You can either leave the column subset selection empty, which selects all of them, or explicitly add every column yourself. Either way gets you to the same place.

Press Apply and Close

Rename the node to Drop Duplicates and change the color to Transform Teal

You will notice the Drop Duplicates node needs to be reconnected. Click the circle on the right side of Drop Duplicates and drag it to Shape to Uppercase.

Press the Layout nodes icon to tidy up the arrangement.

Verify duplicate removal

Let's double check our duplicate removal. Click ufo_sightings_raw and then click Calculate row count in the bottom right of the preview window.

It should display 80,332 total rows

Next, click the Drop Duplicate node and Calculate row count in that preview window. It should display 80,323

80,332 - 80,323 = 9 Duplicate rows removed.

Creating Primary Keys

Now that the duplicates are gone, every remaining row is unique. That means we can give each one a permanent identifier. That is all a primary key is: a unique ID per row so you can reference it, join on it, and trust it downstream.

To create a primary key we are going to concatenate (it just means combining) all of the fields together. To do so, click to add a transform after the Drop Duplicate node. And search for concatenate, choose Concatenate strings

Type the pipe | (on the US keyboard the key above enter) we use the pipe because it is a character that is unlikely to be in our data. Name the output field primary_key. And leave the Null output unchecked

Press Apply

Press Preview to see the results of the transform

You can see that the transform combined all the fields in the dataset

We are next going to take those combined fields and 'hash' them to create the unique identifier of the row, the primary key.

Imagine you put any piece of text into a machine. It does not matter if it is one word or an entire book. The machine always spits out a fixed length string of random looking characters. Same input always produces the same output. Different input always produces different output.

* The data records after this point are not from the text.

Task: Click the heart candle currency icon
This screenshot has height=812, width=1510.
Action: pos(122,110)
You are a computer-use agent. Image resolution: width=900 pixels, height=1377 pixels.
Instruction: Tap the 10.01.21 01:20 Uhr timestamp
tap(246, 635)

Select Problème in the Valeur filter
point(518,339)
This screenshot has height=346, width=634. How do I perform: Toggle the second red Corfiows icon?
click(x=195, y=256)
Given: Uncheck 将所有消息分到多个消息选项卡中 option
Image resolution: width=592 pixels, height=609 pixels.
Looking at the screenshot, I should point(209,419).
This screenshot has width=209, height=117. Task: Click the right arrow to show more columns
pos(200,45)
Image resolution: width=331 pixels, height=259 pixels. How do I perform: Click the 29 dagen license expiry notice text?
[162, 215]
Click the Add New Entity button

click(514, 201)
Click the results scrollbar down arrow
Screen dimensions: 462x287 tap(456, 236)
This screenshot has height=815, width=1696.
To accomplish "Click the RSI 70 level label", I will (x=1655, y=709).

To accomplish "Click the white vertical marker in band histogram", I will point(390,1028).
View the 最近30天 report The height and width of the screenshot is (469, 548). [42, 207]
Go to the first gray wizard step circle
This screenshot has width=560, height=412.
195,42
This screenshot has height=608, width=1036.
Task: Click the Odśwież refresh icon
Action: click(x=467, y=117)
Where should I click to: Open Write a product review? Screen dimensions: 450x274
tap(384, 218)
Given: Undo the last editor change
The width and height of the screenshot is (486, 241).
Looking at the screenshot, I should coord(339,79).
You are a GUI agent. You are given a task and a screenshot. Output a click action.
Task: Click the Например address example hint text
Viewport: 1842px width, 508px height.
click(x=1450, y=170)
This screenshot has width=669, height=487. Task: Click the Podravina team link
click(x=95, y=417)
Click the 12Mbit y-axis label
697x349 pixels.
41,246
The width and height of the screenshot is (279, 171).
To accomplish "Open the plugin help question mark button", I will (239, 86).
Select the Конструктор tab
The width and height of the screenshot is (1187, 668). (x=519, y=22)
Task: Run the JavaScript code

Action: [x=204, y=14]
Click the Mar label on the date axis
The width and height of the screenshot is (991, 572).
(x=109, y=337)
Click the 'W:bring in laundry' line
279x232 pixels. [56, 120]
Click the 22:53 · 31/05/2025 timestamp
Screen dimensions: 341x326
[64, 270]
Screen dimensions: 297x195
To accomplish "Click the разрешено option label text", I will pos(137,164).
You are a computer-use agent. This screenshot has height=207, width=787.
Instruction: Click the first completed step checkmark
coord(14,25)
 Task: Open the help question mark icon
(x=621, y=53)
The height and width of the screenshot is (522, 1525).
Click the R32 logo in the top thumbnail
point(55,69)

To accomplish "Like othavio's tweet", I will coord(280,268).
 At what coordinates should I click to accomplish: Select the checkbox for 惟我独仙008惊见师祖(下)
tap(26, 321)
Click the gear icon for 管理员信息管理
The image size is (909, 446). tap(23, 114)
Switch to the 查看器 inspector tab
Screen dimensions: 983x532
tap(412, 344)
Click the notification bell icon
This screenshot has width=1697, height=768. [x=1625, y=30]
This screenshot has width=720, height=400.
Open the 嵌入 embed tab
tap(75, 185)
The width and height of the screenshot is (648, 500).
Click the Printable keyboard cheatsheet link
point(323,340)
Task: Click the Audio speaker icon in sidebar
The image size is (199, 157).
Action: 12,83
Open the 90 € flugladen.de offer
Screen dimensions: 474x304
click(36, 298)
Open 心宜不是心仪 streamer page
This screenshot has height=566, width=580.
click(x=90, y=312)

Add another step to the transform under the Concatenate strings. Type hash and choose Hash sha256

Choose primary key and press Apply

Rename the transform node to Create pk. Click the Create pk node and view the glorious primary key that was created.

Primary keys are important

Primary keys are important. A duplicate primary key does not just cause a problem in this dataset, it breaks everything downstream that relies on it. To make sure that never happens we are going to apply a Data Expectation, which is Foundry's way of encoding a rule that the data must always follow.

First, we need to add the primary key to the schema. To do so, click and edit the Set Schema node

In the columns to select, click the primary_key press apply. Drag it from the very end to the front. Press Apply and Close

Now click the ufo_sightings_clean and Pipeline outputs icon. Notice the alert telling us the 1 dropped. In order to add the primary key, click the Use upstream schema

Press Save

Setting up Data Expectations

In the Pipeline outputs, click Configure expectations

Click Add data expectation

Click Primary Key

Leave it on Fail, and add the primary_key and press Apply

Adding additional data

The data is solid now. Duplicates removed, primary keys assigned, expectations in place. But let us make things more interesting. We are going to bring in some current UFO sightings and union them to what we already have, extending our pipeline to handle multiple sources.

There are many ways to add data to a Pipeline Builder. Let us use the Enter Data Manually option. Click Add Data and then click Enter data manually.

We want our manually entered data to have the same columns as the existing dataset. The quickest way to match them is to load the schema definition from the ufo_sightings_raw file.

To do so click From dataset

Navigate to UFO Sightings \ data \ raw and choose ufo_sightings_raw and then click Select

Rename it to Manually entered sightings notice
Notice the columns that were added from the schema

Let's navigate to https://nuforc.org/ so we can copy and paste some new data into the manually entered sightings. On the nuforc.org page click Data Bank

Scroll down and click Index by EVENT DATE

Choose a month

Copy one of the rows, from OCCURRED to SHAPE

And paste it into cell values of the manual entry

Copy the SUMMARY

into the comments cell.

Copy this row twice like this, and click Apply and Close

Testing the primary key data expectation

To test the primary key data expectation let's union after the Drop Duplicates. To do so, Click Drop Duplicates and choose Union.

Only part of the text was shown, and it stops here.